Keep on geekin´
2 Oct

Me he dado cuenta que el periodismo ciudadano en México no ha tenido el impacto que debería. Por ejemplo, el otro día veía que en el noticiario matutino de la tv dedican un espacio para las “notas” realizadas por los ciudadanos que, con celular en mano, graban aquello que creen debe ser difundido en un canal de televisión. Sin embargo, el 90% -por decir algo- de las imágenes transmitidas son de situaciones chuscas que demeritan el ya tan cuestionado periodismo ciudadano, convirtiéndolo en mera sopa de videos.
Y el periodismo ciudadano es cuestionado porque para los puristas de esta profesión, ser periodista va más allá de grabar un acontecimiento con un celular, lo cual tiene mucho de verdad, pero también es cierto que el verdadero periodista no se da en las aulas de una universidad, sino en la tenacidad al buscar la noticia, al encontrarla y en el saber transmitirla, tres elementos esenciales con los que se nace, lo demás es puro aprendizaje.

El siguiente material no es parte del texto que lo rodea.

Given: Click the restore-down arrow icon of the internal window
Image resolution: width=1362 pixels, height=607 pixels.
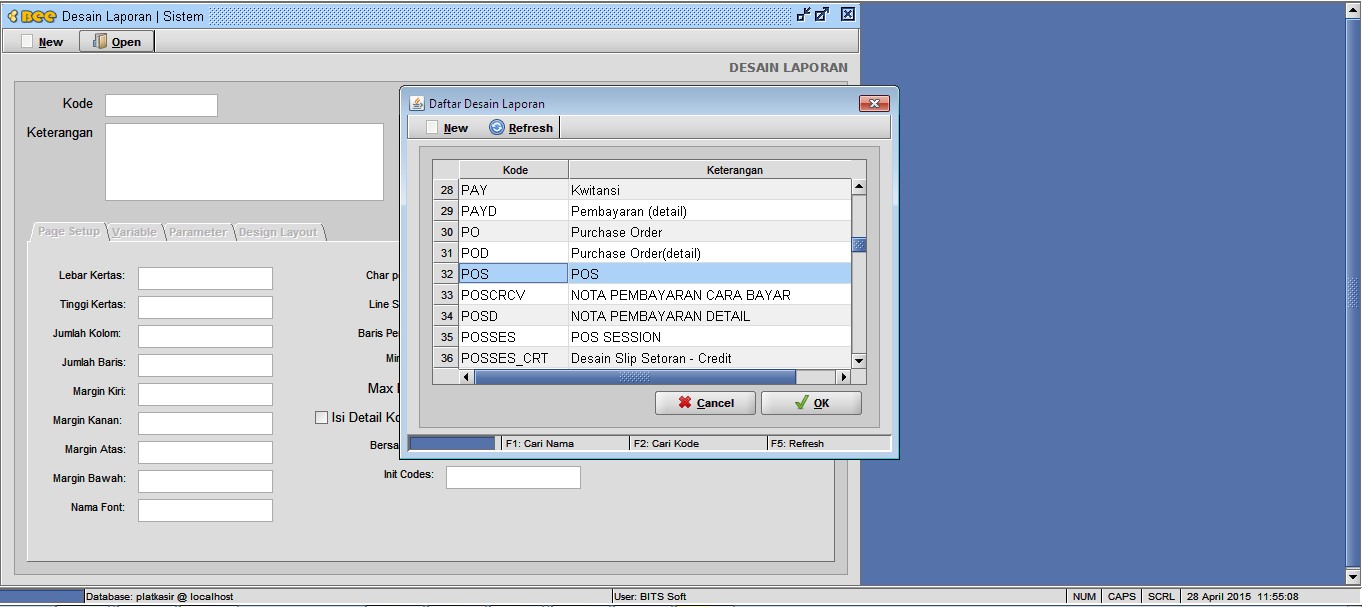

En ese sentido, la tecnología ha puesto en las manos del ciudadano el ojo panóptico ideal para registrar casi cualquier rincón del mundo. Así se ha hecho en blogs y en sitios como Youtube, los cuales han contribuido en gran medida a dar a conocer hechos que en otras épocas permanecerían aislados y sin el conocimiento del imaginario global (en este aspecto, la colectividad quedó rebasada), gracias al interés de ciudadanos por transmitir información con una perspectiva diferente, de manera horizontal si así se quiere ver, pero siempre bajo el mismo fin del servicio a la comunidad, cosa que los medios de comunicación tradicionales han olvidado en gran medida.
Este es un uso propositivo de la tecnología, el de documentar nuestro entorno para denunciar o simplemente ilustrar nuestra realidad, justo como muchos lo hacen al escribir líneas aquí. A la pregunta de si existe o no el periodismo ciudadano, tan sólo es cuestión de organizarnos.